### How to complete this task
Pull every line containing "Switch" from the listing.

### Records for the exercise
──────────

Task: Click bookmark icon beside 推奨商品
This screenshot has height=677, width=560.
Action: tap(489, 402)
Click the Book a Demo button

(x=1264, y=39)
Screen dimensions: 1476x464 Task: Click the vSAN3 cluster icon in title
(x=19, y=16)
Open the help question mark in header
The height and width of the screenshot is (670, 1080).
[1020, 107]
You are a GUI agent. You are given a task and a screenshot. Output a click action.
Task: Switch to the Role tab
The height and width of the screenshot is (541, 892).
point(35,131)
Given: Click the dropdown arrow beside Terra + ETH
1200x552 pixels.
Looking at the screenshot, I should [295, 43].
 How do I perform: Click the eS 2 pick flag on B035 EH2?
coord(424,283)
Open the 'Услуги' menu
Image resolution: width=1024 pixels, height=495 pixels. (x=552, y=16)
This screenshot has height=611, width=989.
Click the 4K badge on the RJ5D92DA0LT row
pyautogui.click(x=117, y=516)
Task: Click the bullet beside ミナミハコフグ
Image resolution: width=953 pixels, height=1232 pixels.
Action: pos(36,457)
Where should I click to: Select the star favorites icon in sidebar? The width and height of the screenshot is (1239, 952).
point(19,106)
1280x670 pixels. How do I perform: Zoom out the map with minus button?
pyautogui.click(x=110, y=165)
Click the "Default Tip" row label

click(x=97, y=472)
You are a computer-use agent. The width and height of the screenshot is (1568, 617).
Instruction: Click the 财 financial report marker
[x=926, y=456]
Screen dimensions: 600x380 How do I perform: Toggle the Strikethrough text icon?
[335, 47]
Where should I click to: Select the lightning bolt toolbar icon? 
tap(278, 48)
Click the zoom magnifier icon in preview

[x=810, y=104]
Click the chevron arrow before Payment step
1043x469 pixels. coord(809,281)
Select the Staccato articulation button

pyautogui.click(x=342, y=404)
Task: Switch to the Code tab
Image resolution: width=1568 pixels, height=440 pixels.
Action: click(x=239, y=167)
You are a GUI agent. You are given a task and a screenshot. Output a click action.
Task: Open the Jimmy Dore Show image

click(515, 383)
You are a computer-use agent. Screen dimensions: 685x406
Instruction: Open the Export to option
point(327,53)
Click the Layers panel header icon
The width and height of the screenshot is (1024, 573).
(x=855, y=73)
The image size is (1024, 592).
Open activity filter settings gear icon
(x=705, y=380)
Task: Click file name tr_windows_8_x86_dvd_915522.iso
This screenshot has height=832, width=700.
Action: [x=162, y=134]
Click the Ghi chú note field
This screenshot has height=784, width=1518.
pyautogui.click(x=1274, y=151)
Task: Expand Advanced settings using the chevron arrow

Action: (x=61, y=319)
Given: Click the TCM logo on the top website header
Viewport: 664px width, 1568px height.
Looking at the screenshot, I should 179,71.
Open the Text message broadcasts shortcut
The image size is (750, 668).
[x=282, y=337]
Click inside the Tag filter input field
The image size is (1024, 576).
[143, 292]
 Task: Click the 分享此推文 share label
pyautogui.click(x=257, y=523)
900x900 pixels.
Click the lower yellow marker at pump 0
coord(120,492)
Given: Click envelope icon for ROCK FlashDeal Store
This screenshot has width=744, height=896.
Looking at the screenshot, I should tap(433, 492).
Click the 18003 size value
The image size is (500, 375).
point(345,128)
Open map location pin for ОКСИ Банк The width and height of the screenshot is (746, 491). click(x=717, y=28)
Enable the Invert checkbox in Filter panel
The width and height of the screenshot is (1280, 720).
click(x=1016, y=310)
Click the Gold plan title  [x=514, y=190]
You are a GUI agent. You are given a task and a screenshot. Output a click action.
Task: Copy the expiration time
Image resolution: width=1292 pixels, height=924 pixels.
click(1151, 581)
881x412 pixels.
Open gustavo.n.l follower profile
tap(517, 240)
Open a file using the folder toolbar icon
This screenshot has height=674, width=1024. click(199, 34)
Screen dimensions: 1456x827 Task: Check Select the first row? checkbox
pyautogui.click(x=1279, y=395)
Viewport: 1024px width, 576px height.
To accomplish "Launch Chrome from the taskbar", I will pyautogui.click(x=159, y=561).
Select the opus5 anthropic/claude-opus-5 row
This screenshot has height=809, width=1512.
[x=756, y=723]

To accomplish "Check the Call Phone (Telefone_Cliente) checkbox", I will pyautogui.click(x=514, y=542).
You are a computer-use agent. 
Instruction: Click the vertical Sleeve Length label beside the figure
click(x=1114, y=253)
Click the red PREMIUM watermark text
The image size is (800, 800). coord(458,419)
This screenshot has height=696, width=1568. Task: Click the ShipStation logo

──────────

### Completed task
Task: Switch to the Role tab
Task: Switch to the Code tab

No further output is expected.